出生前親子鑑定に憶う

出生前親子鑑定とは、子どもが妊婦のお腹の中にいるうちにDNAで父親を調べる検査です。最近、妊婦の血液で検査できるようになり、利用者が増えてきています。複数の男性と避妊せずに性交渉した女性が対処に悩んで利用するほか、女性の浮気を疑う男性側が申し込むこともあります。
母体血には胎児のDNAが少量流れており、その配列を解析して男性のDNAと照合し判定します。妊娠8~10週目から検査が可能です。数日~2週間で結果が判明し、法的な中絶の期限である22週未満までには十分間に合います。費用は15万~20万円です。サービスを提供する企業は、インターネットでは10社程度が確認できます。母親の血中に流れる胎児のDNAを利用する点では、ダウン症など胎児の染色体異常を事前に判定する新型出生前診断(NIPT)と同じです。
従来、出生前親子鑑定は、産婦人科医が子宮に針を刺し羊水を採取しなければできませんでした。しかし、この母体血による検査をすれば、男性側に一切知られず親子鑑定が可能となります。男性の検体は、通常口の中を綿棒でぬぐって粘膜細胞を取り調べることができます。しかし、一部の企業では、使用済みの紙コップや歯ブラシ、毛髪なども受け付けています。どの企業も男性側の同意が必須と注意書きに添えていますが、多くは厳密に確認していません。

— 提供データ —
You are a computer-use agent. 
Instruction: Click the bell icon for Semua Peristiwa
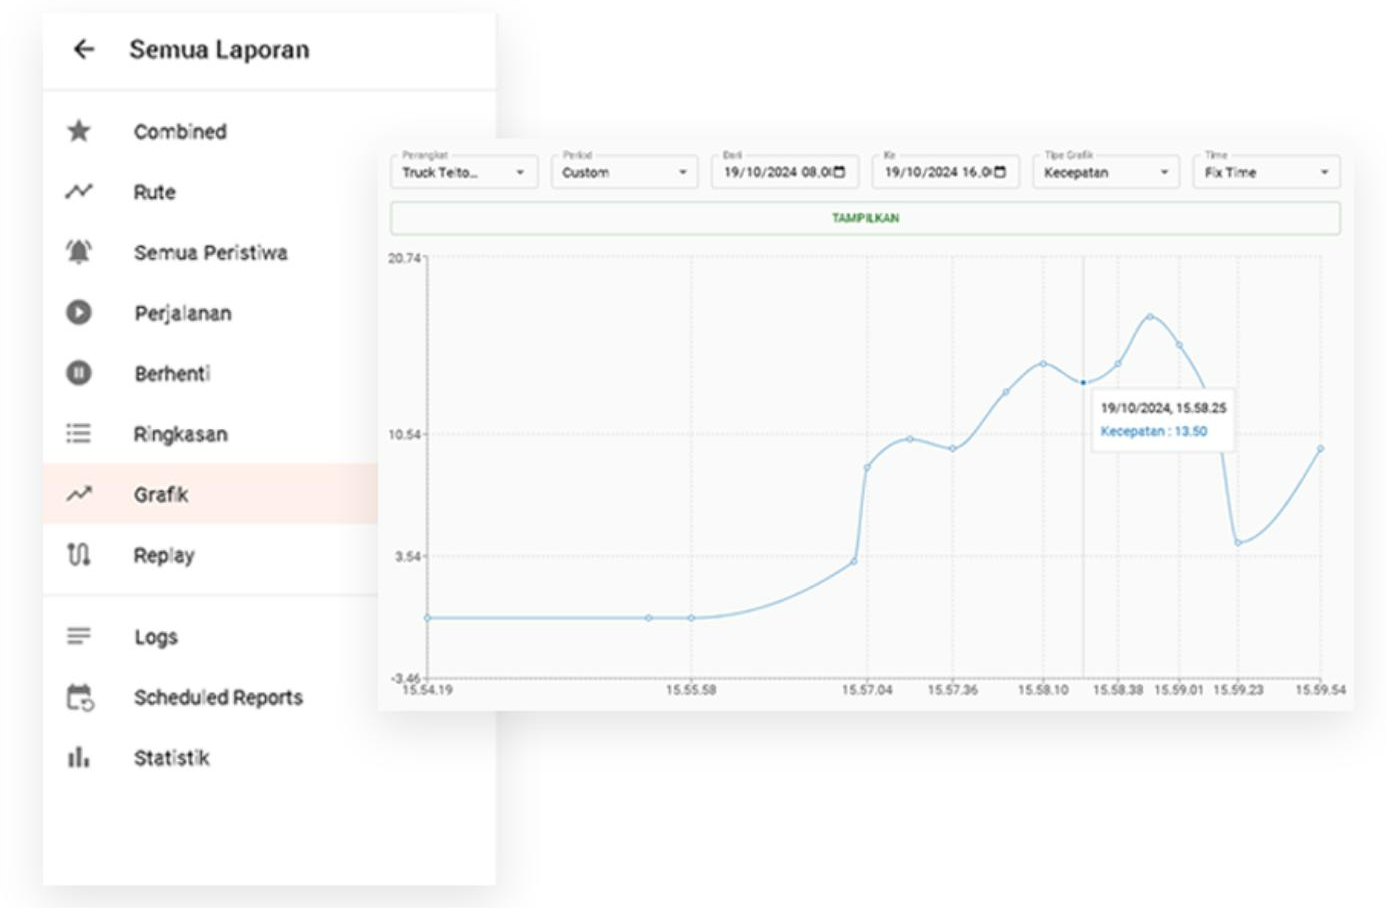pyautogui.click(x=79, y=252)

* * *

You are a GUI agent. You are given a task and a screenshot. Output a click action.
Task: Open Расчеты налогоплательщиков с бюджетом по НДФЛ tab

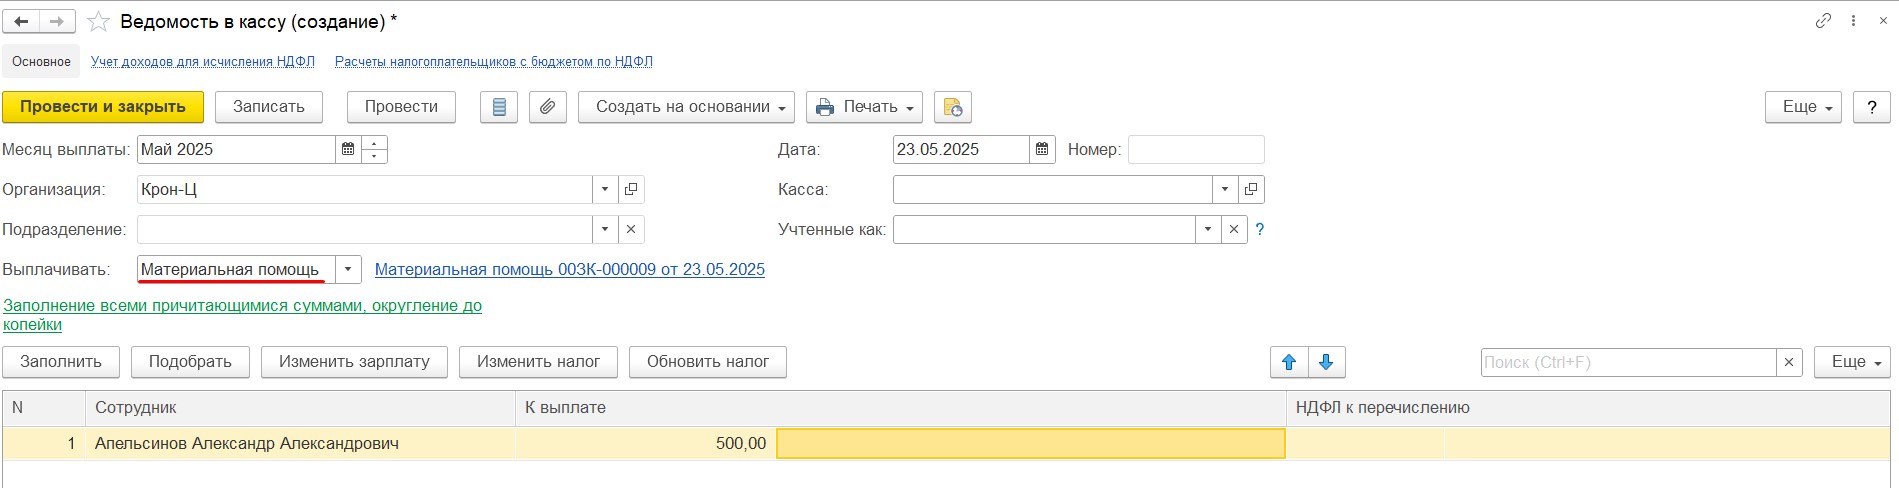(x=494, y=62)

* * *

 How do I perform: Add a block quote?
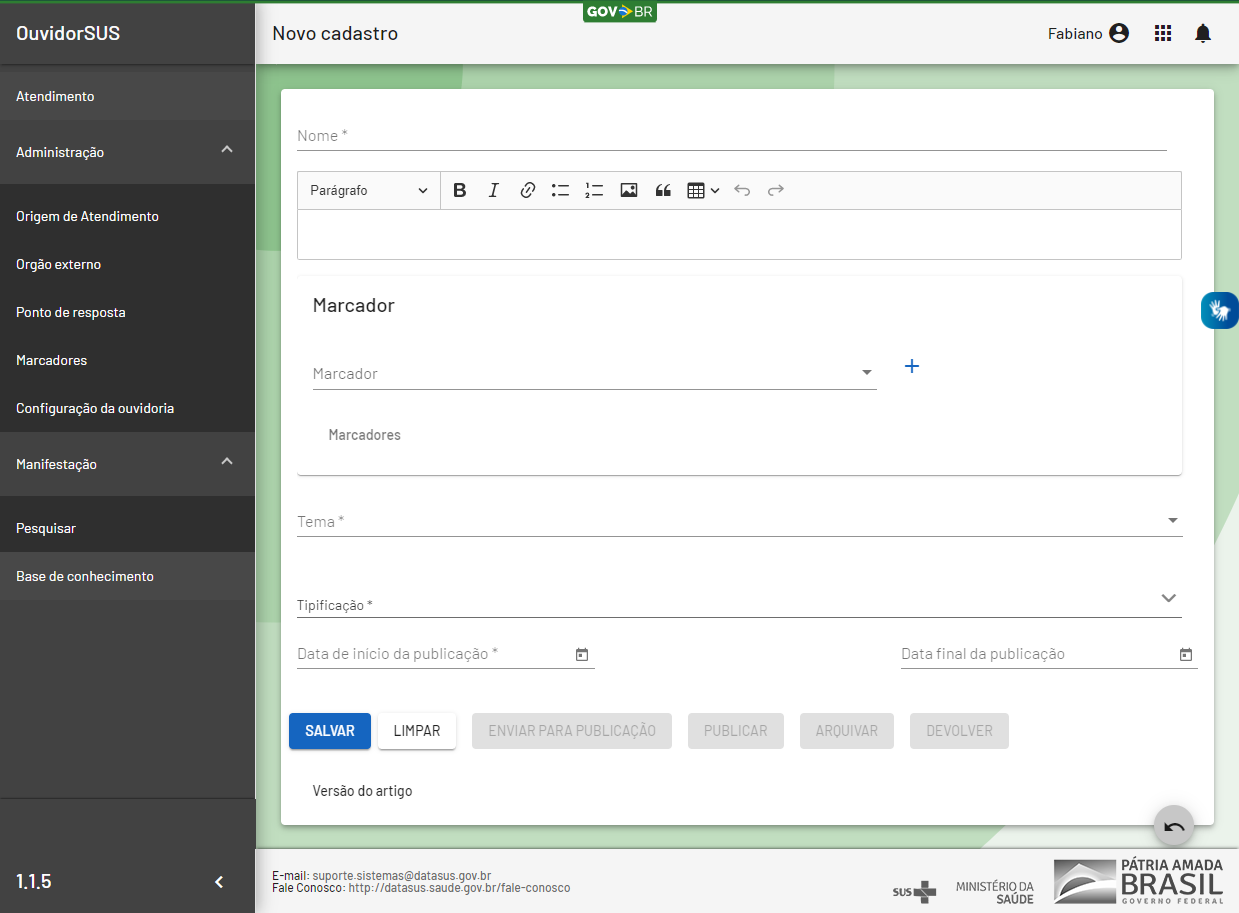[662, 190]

— 課題 A —
提供テキストの「母体血には胎児のDNAが少量」から「診断(NIPT)と同じです。」までを、一字も変えずに書き写してください。
— 課題 B —
提供テキストによると、母体血による出生前親子鑑定は法的な中絶の期限までに十分間に合うとされています。そう言える理由を、テキストの記述に沿って1~3文で説明してください。
— 課題 C —
提供テキストでは、母体血による出生前親子鑑定の費用はいくらとされていますか。

— 回答 A —
母体血には胎児のDNAが少量流れており、その配列を解析して男性のDNAと照合し判定します。妊娠8~10週目から検査が可能です。数日~2週間で結果が判明し、法的な中絶の期限である22週未満までには十分間に合います。費用は15万~20万円です。サービスを提供する企業は、インターネットでは10社程度が確認できます。母親の血中に流れる胎児のDNAを利用する点では、ダウン症など胎児の染色体異常を事前に判定する新型出生前診断(NIPT)と同じです。

— 回答 B —
母体血による検査は妊娠8~10週目から受けられ、結果は数日~2週間で判明します。そのため、法的な中絶の期限である22週未満には十分間に合います。

— 回答 C —
15万~20万円です。